Doctor Strange trades in his independent and highly sarcastic nature to save a girl from malevolent forces that want her powers. This is the introduction of America Chavez (Xochitl Gomez), a teenager capable of jumping between multiverses when she is in fear. Gomez is endearing and natural in her role as Chavez, but the introduction of the new character is hard to fully embrace amid the outrageous twists of the film’s plot. Audiences get an entertaining taste of Cumberbatch’s acting range as they encounter different versions of Dr. Strange in alternate universes with some splashy cameos that are just as random as they are comical.

Sam Raimi, who made his MCU directorial debut with the film, sets himself apart from other directors as he does not include all the signature tropes and stylistic choices that usually come with a Marvel movie. Known for his directorial work with both the original Spider-Man films and the Evil Dead franchise, audiences were met with a surprising amount of horror-genre elements, much to the shock and delight of fans.

Olsen is quite literally a monster. Her portrayal of the Scarlet Witch takes the Marvel villain archetype to a new level with a shocking death count for an MCU film. With black-stained fingers and the iconic, blood-red crown headpiece, Wanda’s pain and suffering from the loss of her self-fabricated children from ‘Wandavision’ shine through the character’s alter ego thanks to Olsen’s powerful acting skills.

Danny Elfman brings some nostalgia to the film with a spooky and thrilling score that serves as a breath of fresh air in the MCU. One particular track towards the end of the film involves a tribute to classical composers in the midst of a mind-blowing battle scene between Doctor Strange and his evil alter ego from another universe. It’s fun to have such an unpredictable inclusion of classical music in such a massive superhero franchise film — indeed, at certain points, it’s easy to forget that this is an MCU film at all.

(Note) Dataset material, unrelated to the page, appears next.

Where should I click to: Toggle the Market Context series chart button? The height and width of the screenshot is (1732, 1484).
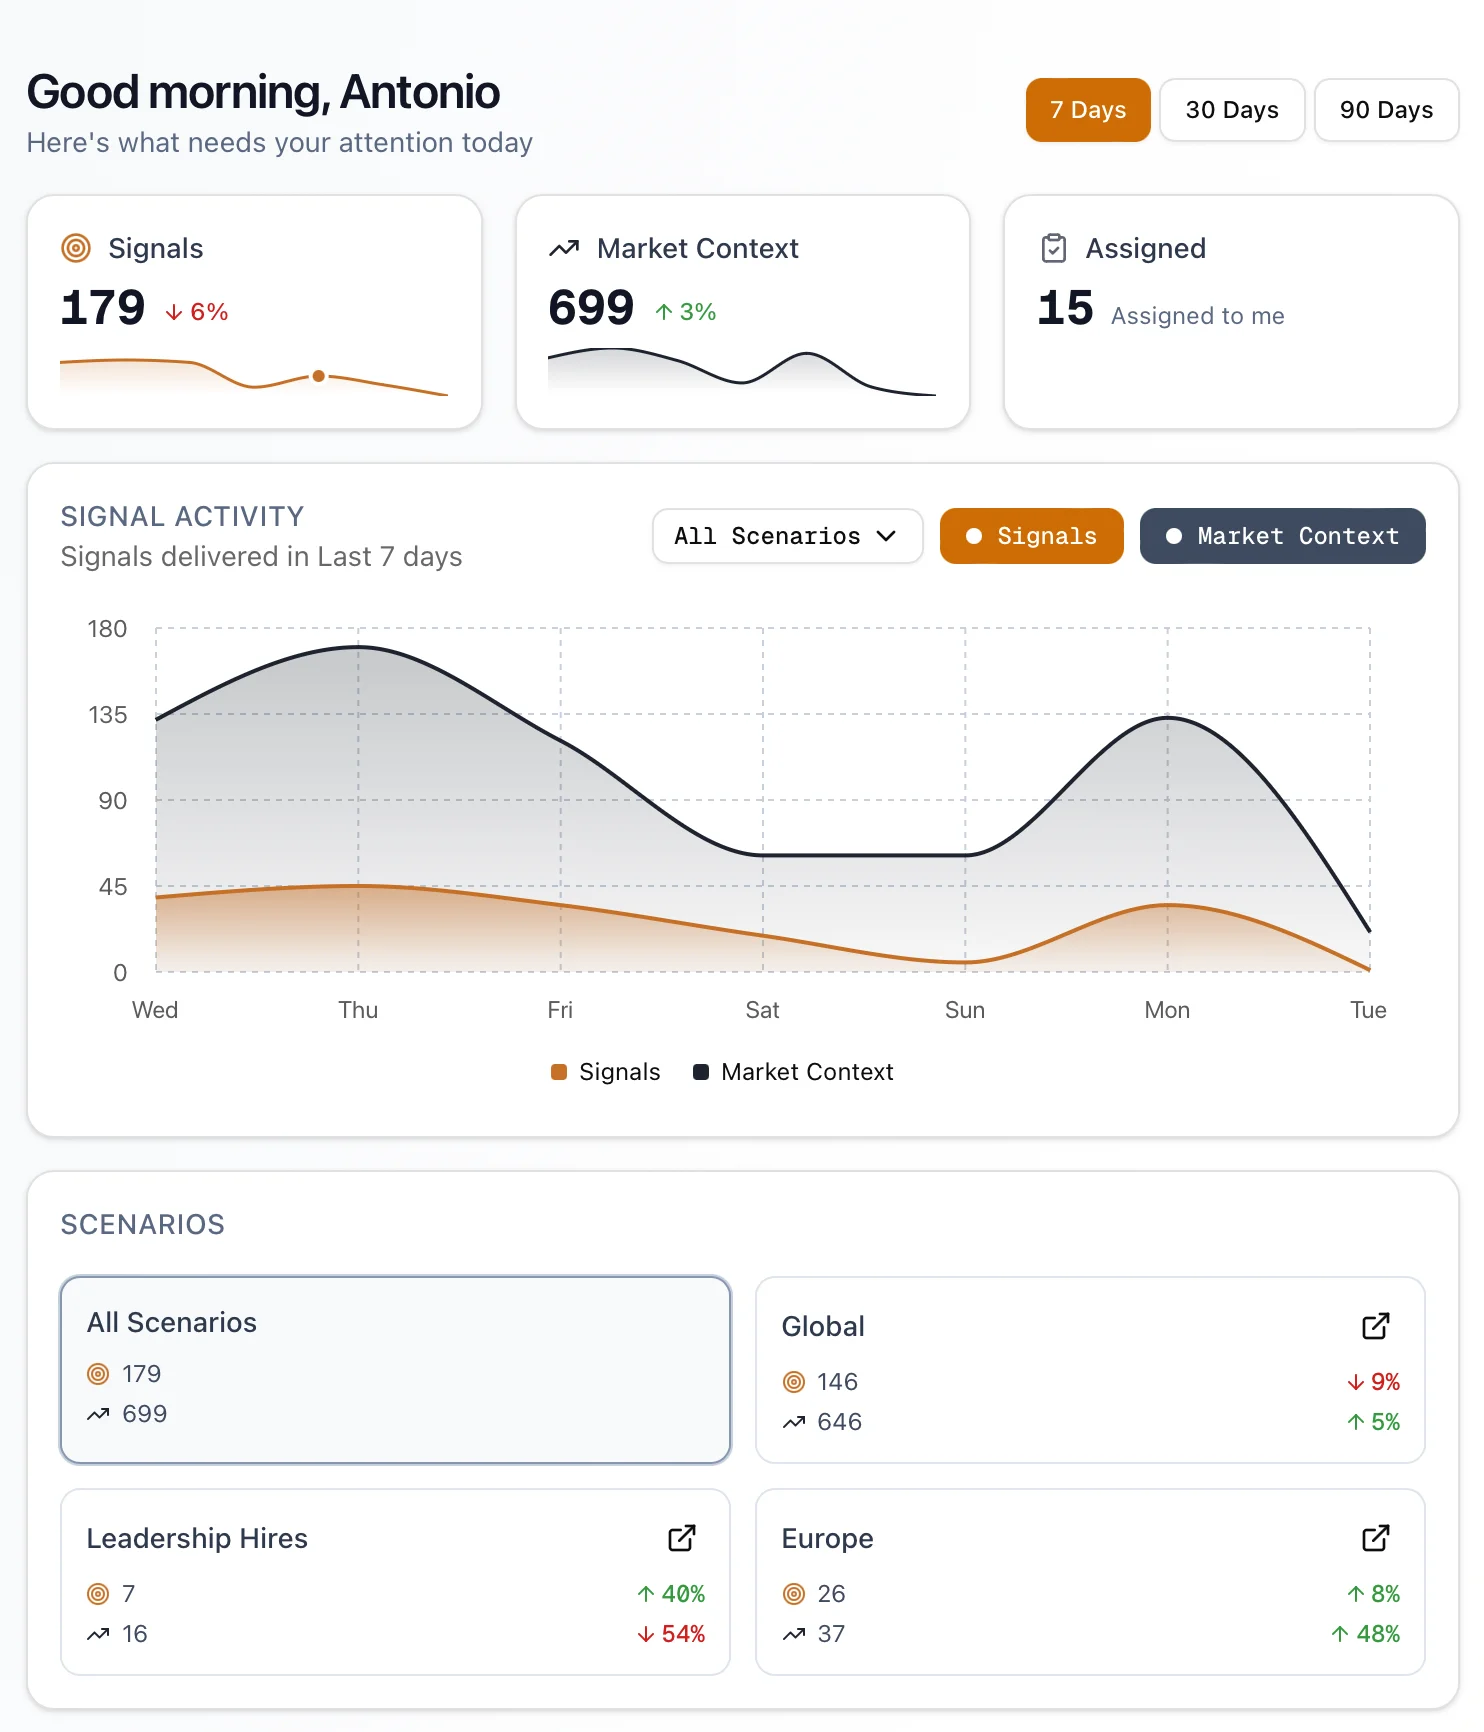coord(1282,536)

The atmosphere and tone of the film is so eerie that it becomes bizarre and hilarious when Raimi’s cheesy horror elements and ‘80s-esque dialogue ensue. The film’s sentimentality is often corny, attributing back to Raimi’s emotional Spider-Man films and their ruminations on responsibility. Raimi incorporates a lot of this contemplation of morality in the film as Doctor Strange explores what is truly important in life. He battles with his past failures, especially his decisions in “Avengers: Infinity War” and “Avengers: Endgame” and his relationship with Dr. Christine Palmer (Rachel McAdams). The scenes between the two are as cliché as ever, and audiences experience a softer side of Doctor Strange — the relationship arc as a whole is reminiscent of the central couple from the original Spider-Man films.

In the end, “Doctor Strange in the Multiverse of Madness” isn’t as much of a Marvel film as it is Raimi’s game. It seems he had the time of his life taking the MCU on a cheesy and pretty gorey spin, despite the legendary franchise having no history with such elements. The question remains whether it was refreshing and shocking for fans or if they are just too far removed from the iconic themes of the MCU.